Multitenant Workloads

Before we discuss multitenancy, let’s look at a motivating problem: noisy neighbors. Noisy neighbors are a problem in real life as well as in distributed systems with multiple users (tenants). When an apartment building’s walls are too thin, you can hear your neighbors blaring music through the walls. Analogously, when a system doesn’t provide sufficient isolation (i.e., thick walls), your application’s performance can be adversely affected by other applications running on the same machine. For example, multiple CPU-intensive applications running on the same machine could all compete to use every CPU, resulting in reduced overall performance. As a result, it’s hard for the users or cluster operators to predict the performance of their applications—whereas if those applications were running in containers, they’d each be guaranteed a share of the CPU, reducing the unpredictability of their performance.

Multitenancy refers to when a single resource (in our case, a Mesos cluster and the resources on its slaves) must be shared by many users, and the associated problems when those users accidentally monopolize what should be shared. You want a system that is designed for multitenancy, because it’s much easier to have Mesos manage the isolation of resources rather than relying on users to carefully write cooperative applications.

Today, many Mesos installations benefit from containerization by isolating different applications from one another; in the future, more and more Mesos clusters will be isolating different users or customers from one another. Many large enterprises have struggled with multitenancy problems. For example, many companies administer and run separate Hadoop clusters for each team that needs a cluster. Why don’t they just share one big cluster? Frequently, it’s not possible for each team to achieve the level of service and performance they need if they can’t predict how much the cluster will be utilized at any point. Separate clusters isolate the teams from one another, ensuring that each always can fully utilize the resources it needs. The separation of their systems is a solution to the noisy neighbor problem; however, since they’re not sharing, the companies have to buy many more computers.

Mesos can serve multitenant workloads by allowing many users to share the same physical hardware (or VMs); with Mesos, Linux containers provide the isolation. Linux containers are a technology based on cgroups, open sourced by Google to enable high-performance isolation of multiple workloads on the same machine. Through projects like CoreOS, Docker, and Mesos, Linux containers have grown from an interesting but difficult to use technology into a powerful, popular, lightweight isolation mechanism. Although cgroups initially only provided support for isolating CPUs and memory, more and more Linux kernel subsystems are being integrated. For instance, in July 2014, Mesos added deep integration with the Linux network isolation stack. This allows for Mesos to be configured to control and isolate network bandwidth usage between containers running on the cluster. Currently, there is ongoing work to bring isolation to disk I/O usage between containers. Over time, we’ll see Mesos get more and more isolation features added, which will continue to reduce the noisy neighbor problem in multitenant workloads.

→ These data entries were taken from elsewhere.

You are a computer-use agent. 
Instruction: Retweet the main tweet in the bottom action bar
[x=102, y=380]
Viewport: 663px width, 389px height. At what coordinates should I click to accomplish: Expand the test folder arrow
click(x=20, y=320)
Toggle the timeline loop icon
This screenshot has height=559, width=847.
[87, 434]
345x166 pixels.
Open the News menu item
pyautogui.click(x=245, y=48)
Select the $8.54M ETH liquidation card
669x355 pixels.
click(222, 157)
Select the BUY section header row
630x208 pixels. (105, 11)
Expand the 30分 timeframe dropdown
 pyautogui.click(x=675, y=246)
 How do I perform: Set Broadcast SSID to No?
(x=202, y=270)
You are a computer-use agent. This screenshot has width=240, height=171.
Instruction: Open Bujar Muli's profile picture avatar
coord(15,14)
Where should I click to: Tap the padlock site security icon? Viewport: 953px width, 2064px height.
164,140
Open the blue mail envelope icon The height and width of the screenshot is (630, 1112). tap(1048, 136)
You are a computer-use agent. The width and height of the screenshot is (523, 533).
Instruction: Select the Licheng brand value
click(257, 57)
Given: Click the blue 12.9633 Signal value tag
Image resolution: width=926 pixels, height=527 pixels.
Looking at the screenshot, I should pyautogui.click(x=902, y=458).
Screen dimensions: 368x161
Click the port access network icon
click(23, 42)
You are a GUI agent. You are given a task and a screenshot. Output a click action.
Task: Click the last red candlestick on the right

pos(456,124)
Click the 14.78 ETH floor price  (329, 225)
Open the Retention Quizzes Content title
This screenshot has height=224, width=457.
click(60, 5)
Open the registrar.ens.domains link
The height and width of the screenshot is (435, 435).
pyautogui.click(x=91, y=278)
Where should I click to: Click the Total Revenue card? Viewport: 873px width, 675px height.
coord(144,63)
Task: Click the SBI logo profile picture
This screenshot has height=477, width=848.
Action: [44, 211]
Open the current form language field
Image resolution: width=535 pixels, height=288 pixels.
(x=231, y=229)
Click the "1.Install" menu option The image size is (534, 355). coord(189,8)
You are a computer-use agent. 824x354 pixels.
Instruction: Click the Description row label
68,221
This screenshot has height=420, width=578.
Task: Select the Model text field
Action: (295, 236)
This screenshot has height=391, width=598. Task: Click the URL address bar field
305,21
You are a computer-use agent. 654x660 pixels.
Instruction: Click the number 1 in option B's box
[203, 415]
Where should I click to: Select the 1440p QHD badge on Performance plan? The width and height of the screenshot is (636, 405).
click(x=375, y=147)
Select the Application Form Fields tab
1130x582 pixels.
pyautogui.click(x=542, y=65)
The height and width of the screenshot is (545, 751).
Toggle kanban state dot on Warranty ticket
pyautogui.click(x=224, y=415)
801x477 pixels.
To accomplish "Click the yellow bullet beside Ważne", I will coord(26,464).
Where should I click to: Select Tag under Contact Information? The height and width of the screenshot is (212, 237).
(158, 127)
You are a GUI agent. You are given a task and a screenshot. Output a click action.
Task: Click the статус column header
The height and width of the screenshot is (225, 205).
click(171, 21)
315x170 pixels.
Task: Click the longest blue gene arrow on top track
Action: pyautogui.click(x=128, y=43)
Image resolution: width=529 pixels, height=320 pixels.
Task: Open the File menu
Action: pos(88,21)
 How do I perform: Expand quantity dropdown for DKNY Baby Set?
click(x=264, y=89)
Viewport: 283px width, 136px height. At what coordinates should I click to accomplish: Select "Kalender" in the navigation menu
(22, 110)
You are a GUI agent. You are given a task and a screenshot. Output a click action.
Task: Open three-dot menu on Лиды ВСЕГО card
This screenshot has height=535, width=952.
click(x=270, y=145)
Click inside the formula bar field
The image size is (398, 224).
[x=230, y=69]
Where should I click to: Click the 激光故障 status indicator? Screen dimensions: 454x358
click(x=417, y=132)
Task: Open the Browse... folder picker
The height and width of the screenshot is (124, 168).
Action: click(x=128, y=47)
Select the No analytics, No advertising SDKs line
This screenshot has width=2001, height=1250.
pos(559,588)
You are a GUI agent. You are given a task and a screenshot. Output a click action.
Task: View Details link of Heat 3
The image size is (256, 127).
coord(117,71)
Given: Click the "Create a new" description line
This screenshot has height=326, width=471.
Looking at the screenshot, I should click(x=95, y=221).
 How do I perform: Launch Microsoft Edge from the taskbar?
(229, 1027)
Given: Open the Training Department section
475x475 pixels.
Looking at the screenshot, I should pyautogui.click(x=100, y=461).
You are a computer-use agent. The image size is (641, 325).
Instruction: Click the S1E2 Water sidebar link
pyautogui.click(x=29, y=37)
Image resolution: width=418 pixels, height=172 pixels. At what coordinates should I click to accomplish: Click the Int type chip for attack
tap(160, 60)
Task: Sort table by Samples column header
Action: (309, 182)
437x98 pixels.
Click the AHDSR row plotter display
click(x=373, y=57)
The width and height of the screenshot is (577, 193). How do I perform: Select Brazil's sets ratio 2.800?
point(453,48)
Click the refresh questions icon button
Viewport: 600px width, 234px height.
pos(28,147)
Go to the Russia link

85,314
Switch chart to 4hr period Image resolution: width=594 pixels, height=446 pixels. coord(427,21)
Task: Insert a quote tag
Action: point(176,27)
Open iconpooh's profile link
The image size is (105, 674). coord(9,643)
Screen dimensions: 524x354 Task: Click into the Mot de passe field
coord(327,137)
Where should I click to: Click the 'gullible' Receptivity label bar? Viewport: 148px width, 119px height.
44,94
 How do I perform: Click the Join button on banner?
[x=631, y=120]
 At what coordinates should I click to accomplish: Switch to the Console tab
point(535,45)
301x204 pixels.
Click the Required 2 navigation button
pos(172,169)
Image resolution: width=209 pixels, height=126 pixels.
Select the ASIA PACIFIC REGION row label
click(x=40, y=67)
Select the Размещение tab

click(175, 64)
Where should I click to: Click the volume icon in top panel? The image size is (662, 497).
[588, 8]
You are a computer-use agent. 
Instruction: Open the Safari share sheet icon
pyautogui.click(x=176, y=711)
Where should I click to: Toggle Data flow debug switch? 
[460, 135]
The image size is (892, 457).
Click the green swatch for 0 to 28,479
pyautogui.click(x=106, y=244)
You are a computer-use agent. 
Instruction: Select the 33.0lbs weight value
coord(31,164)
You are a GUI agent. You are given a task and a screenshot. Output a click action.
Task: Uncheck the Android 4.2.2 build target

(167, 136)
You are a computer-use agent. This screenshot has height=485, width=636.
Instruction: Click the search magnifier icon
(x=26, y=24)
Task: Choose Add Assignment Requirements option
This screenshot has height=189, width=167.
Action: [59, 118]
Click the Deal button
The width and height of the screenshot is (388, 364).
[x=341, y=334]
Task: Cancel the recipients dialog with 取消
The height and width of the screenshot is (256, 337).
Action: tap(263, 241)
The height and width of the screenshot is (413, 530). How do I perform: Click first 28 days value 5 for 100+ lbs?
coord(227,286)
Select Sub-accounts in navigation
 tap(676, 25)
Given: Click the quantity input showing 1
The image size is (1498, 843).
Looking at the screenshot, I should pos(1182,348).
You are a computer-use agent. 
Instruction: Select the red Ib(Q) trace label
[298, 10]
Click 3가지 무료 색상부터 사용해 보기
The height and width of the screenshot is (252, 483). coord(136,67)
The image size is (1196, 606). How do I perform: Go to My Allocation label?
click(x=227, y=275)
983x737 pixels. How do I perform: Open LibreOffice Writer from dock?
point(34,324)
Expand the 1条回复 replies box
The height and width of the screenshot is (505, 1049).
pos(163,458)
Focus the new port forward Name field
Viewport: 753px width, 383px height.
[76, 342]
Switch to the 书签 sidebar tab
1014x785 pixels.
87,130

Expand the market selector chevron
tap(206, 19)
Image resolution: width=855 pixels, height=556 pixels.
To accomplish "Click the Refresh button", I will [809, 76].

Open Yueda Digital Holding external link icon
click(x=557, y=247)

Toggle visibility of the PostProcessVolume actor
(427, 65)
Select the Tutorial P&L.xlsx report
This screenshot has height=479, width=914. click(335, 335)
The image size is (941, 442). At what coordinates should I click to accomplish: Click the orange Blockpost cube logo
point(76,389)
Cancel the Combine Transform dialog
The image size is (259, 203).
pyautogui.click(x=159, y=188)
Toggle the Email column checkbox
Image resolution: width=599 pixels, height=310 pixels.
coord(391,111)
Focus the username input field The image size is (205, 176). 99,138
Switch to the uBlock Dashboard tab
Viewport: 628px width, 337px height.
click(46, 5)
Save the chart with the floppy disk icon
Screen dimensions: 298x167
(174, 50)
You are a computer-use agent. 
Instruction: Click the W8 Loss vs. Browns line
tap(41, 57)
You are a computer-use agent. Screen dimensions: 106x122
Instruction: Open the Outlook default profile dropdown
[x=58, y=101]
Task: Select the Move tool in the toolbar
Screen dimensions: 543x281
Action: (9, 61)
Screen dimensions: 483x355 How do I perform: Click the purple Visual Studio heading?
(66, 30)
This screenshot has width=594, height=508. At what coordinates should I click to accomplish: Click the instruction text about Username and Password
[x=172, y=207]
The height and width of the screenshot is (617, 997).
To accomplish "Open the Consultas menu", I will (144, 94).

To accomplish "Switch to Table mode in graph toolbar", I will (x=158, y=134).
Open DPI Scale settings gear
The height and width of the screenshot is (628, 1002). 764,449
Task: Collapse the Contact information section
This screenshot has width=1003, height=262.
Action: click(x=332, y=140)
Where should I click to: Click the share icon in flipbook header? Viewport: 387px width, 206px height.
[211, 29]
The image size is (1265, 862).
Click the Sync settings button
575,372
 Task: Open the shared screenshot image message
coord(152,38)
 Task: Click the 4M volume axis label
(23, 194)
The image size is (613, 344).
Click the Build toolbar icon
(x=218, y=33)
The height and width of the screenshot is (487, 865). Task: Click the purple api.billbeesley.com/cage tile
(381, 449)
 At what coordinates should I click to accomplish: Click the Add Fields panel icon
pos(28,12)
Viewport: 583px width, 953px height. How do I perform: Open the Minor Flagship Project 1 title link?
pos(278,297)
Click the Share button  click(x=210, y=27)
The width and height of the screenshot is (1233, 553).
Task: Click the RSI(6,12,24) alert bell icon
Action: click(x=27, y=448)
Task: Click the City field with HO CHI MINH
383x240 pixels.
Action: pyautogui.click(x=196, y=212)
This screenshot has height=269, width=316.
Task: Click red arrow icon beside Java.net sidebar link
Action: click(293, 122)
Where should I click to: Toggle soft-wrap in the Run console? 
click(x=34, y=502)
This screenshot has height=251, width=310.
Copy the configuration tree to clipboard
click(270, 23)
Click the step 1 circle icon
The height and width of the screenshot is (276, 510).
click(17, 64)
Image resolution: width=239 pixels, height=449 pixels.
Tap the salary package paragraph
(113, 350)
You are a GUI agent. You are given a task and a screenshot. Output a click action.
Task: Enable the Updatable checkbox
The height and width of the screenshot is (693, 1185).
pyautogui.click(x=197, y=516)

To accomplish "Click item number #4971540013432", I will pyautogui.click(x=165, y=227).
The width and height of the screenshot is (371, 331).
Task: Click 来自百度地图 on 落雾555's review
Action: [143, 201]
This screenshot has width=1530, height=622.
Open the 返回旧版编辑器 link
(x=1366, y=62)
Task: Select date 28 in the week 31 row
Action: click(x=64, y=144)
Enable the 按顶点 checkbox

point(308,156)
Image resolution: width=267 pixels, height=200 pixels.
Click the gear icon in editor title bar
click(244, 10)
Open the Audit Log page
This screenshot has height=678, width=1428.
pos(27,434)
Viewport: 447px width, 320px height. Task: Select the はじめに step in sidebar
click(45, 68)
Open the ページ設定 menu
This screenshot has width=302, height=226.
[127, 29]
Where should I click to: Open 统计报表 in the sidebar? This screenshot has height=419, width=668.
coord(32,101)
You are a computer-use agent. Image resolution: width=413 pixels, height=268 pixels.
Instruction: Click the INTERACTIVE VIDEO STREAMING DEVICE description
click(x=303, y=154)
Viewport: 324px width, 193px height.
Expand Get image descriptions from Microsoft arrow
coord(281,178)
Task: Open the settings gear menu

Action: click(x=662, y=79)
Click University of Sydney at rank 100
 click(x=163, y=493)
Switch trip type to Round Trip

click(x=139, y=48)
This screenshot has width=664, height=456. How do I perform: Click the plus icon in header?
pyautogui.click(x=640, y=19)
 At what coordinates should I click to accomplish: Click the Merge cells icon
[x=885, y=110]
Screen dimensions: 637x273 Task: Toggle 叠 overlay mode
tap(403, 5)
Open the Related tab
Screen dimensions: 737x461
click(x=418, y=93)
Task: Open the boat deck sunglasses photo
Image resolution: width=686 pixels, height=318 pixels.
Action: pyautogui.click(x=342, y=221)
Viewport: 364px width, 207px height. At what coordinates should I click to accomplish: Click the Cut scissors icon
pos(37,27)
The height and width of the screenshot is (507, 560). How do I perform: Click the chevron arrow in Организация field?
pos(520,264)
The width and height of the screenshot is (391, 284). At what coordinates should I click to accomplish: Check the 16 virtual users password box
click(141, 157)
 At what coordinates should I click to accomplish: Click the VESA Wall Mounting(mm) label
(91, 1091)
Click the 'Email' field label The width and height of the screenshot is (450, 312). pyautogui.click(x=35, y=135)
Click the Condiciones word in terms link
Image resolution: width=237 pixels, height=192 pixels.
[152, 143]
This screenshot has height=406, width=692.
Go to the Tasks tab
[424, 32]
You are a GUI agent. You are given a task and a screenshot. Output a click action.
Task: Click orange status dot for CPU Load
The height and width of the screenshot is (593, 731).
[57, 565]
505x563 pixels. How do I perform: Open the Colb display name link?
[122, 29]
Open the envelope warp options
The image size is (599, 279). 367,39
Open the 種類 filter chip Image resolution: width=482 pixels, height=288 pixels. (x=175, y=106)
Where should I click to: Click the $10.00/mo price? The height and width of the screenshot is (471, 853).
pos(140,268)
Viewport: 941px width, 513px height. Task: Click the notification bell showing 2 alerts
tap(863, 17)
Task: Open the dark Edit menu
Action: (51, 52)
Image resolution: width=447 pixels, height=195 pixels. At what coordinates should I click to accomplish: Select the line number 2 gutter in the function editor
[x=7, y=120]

There are also Mesos frameworks being built to solve multitenancy problems at a higher level, to make it easier for enterprises to achieve good isolation between different users of a shared Mesos cluster. For example, Myriad was started in 2014 by eBay to run YARN on Mesos. YARN is the resource manager for Hadoop 2.0. With Myriad, a single REST API request is all that’s needed to create a new, fully isolated YARN cluster in Mesos. Thus, if you deploy Myriad, when a new team needs a Hadoop cluster for experimentation or production, there’s nearly no administrative or operational cost. Another multitenant Mesos framework is Cook, written by the author of this book and open sourced by Two Sigma in 2015. Cook is a preemptive job scheduler; it’s designed to allow any user to use as many resources as are available, but automatically scale that user back if other users’ demand for capacity increases later.

Another way that Mesos supports multitenancy is through resource reservations. Reservations can be used to enable and enforce minimum quotas in multitenant environments, making them the strongest guarantee in a multitenant environment, at the cost of dynamic flexibility. If you believe that generally users won’t monopolize the entire Mesos cluster, you can not bother with reservations and allow any framework to scale itself up or down freely. When some users have production-critical service-level agreements that must be met, you can use reservations to guarantee them specific resources. As of version 0.25, Mesos has added RESTful HTTP APIs so that cluster operators can easily create reservations for users on the fly, to simplify guaranteeing resources to particular users and workloads. There’s also an initiative to add a RESTful quota API to Mesos, so that operators can allow Mesos to figure out reservations for them, based on high-level guidelines on how many resources each role should be limited to.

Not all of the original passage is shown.